How to complete this task
The answer is the full set of records, given again exactly and without images.
━━━━━ Exercise data
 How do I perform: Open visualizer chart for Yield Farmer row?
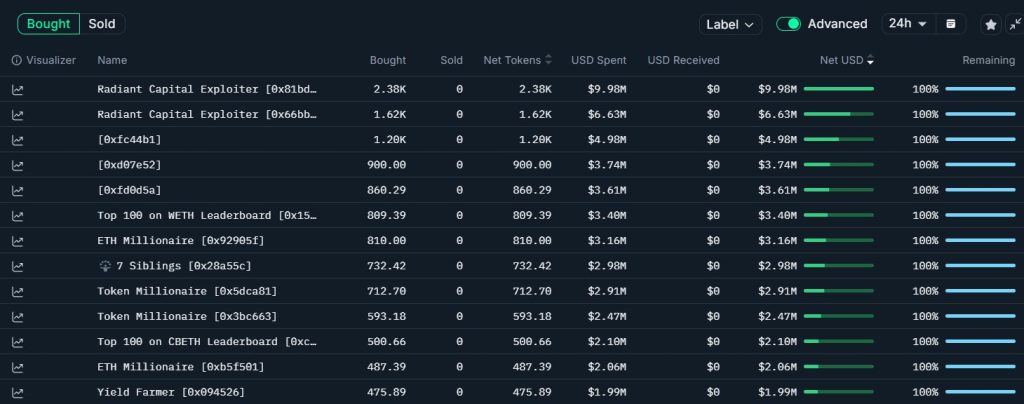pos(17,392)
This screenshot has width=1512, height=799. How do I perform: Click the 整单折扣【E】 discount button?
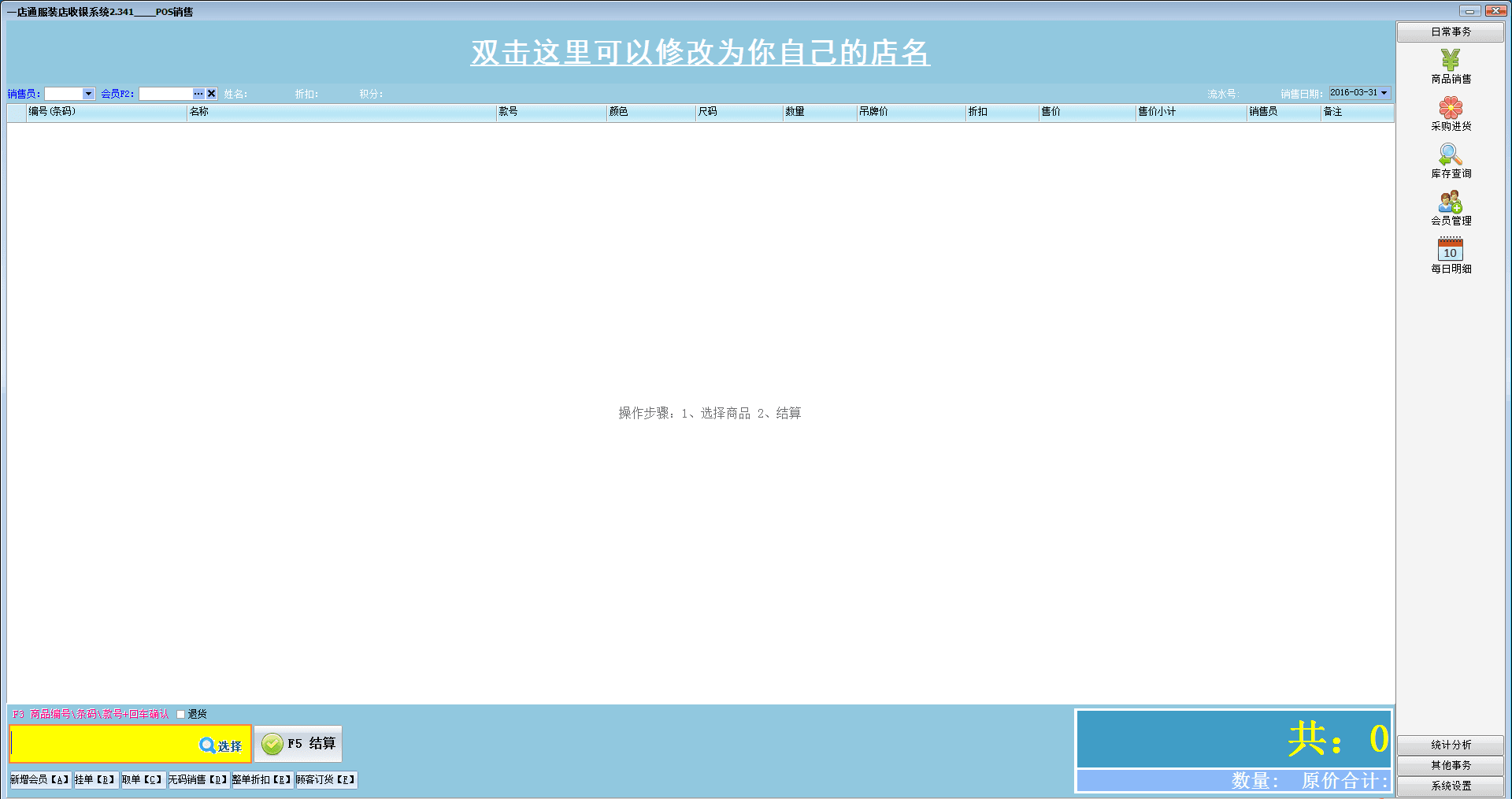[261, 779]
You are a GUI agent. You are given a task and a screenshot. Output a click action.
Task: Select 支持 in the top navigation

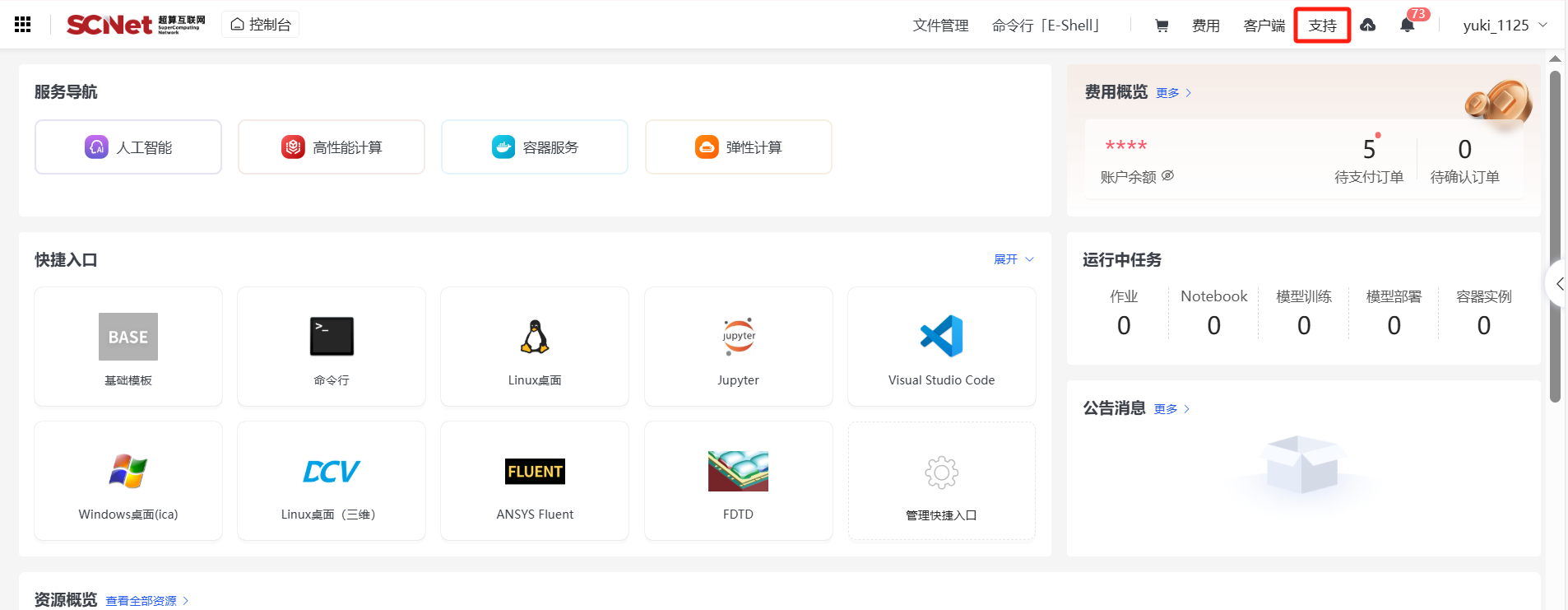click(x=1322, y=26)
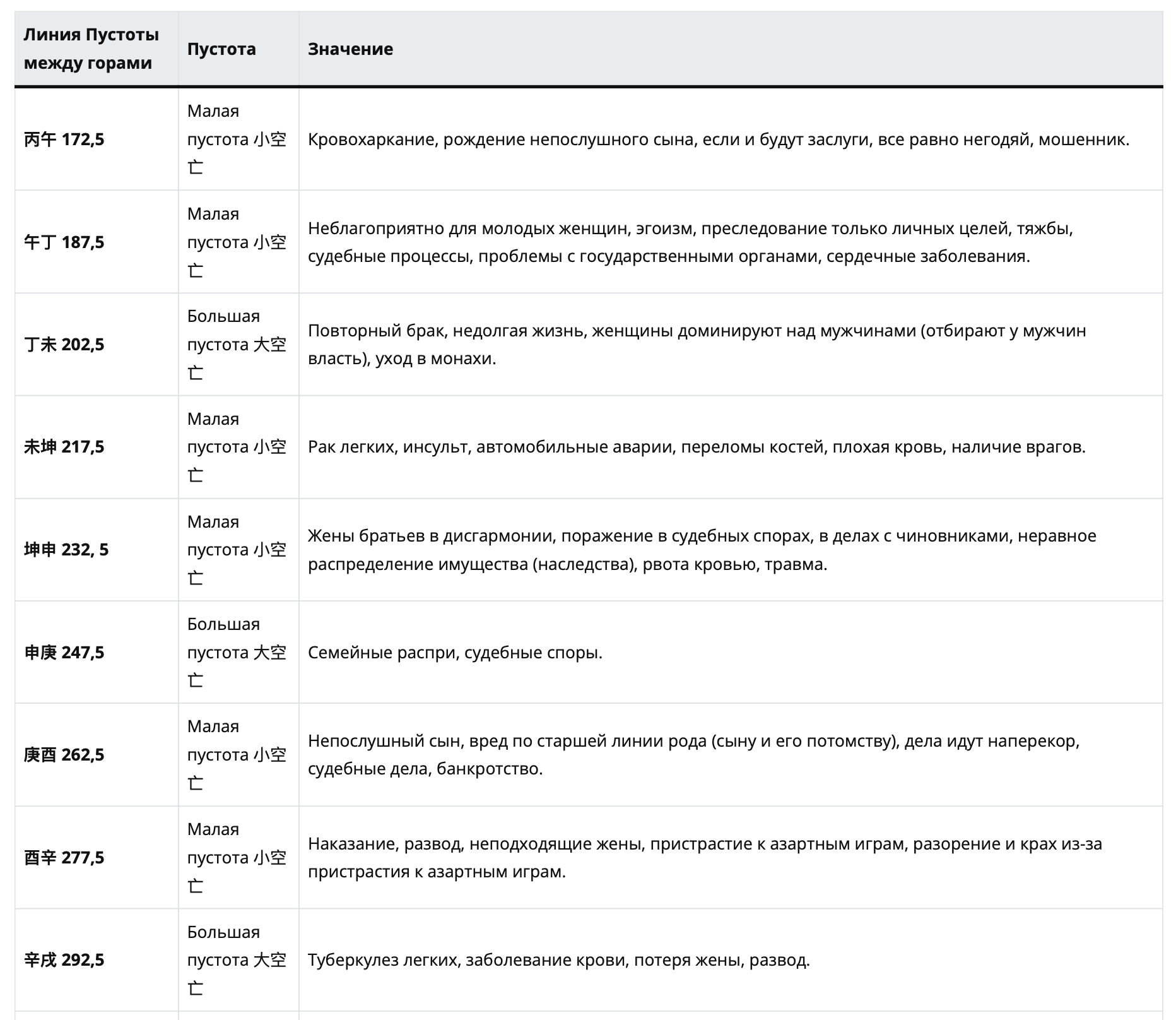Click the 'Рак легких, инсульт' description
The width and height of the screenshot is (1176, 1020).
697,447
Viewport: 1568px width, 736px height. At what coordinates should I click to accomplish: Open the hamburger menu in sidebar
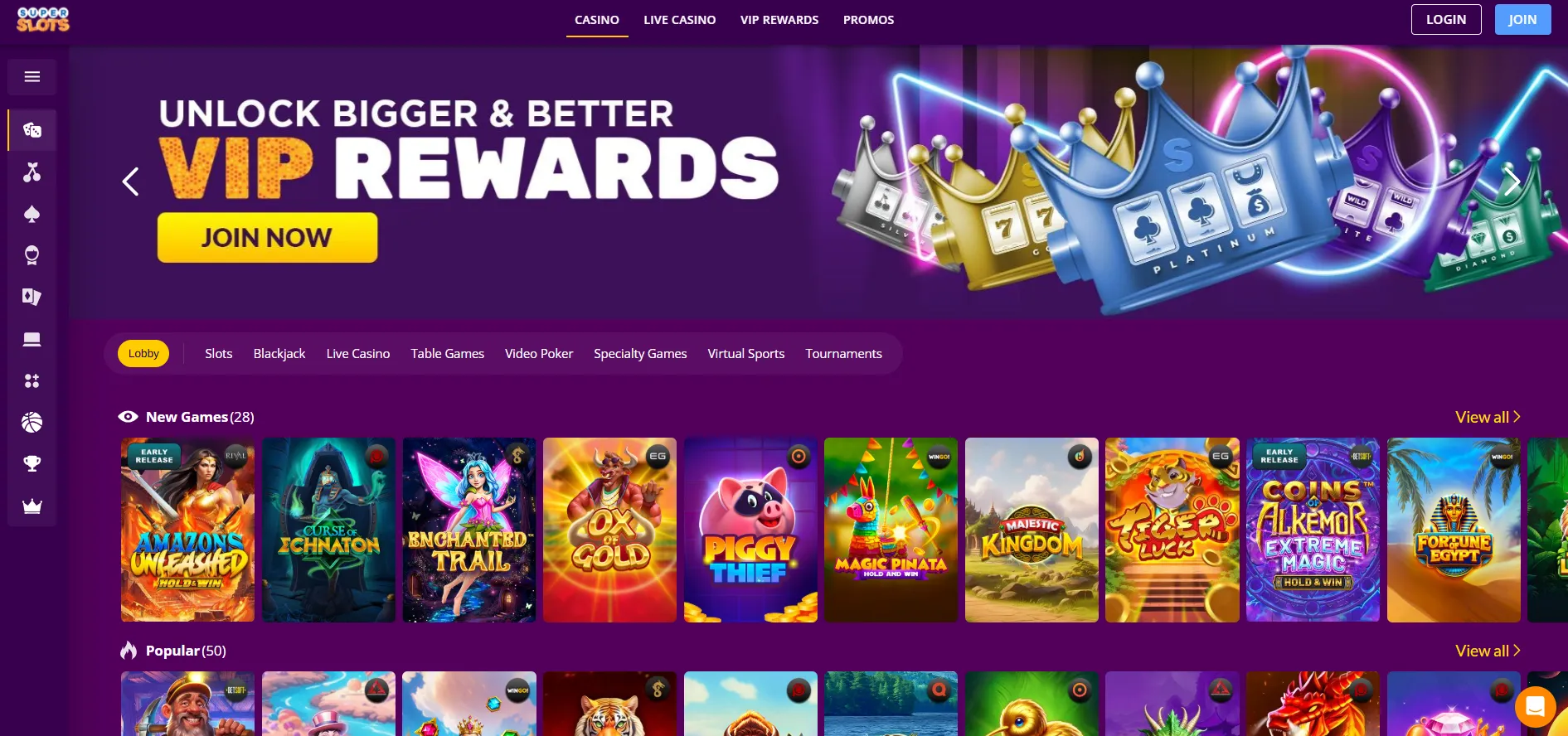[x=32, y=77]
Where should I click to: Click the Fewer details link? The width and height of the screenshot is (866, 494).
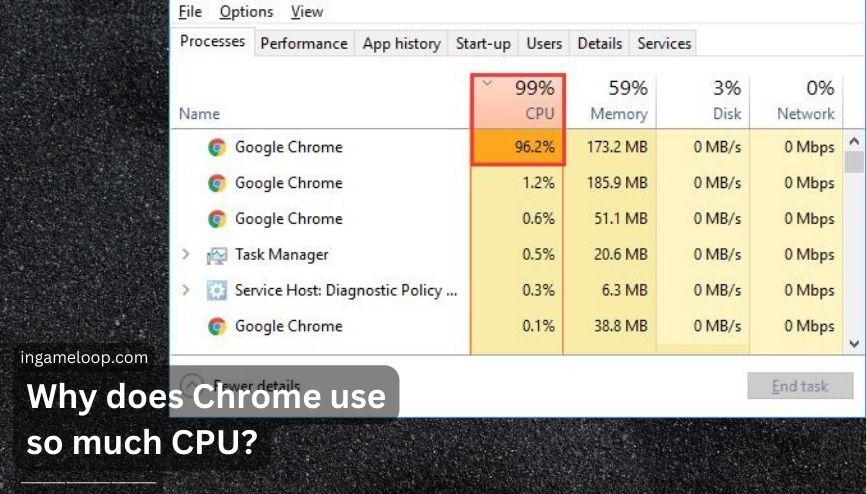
━━━━━━━━━━
Expected answer
 How do I perform: Open visualizer chart for Yield Farmer row?
pos(17,392)
This screenshot has width=1512, height=799. How do I perform: Click the 整单折扣【E】 discount button?
[261, 779]
You are a GUI agent. You are given a task and a screenshot. Output a click action.
Task: Select 支持 in the top navigation

click(x=1322, y=26)
Click the 'Рак легких, инсульт' description
The width and height of the screenshot is (1176, 1020).
697,447
Viewport: 1568px width, 736px height. At what coordinates should I click to accomplish: Open the hamburger menu in sidebar
[x=32, y=77]
Where should I click to: Click the Fewer details link? The width and height of the screenshot is (866, 494).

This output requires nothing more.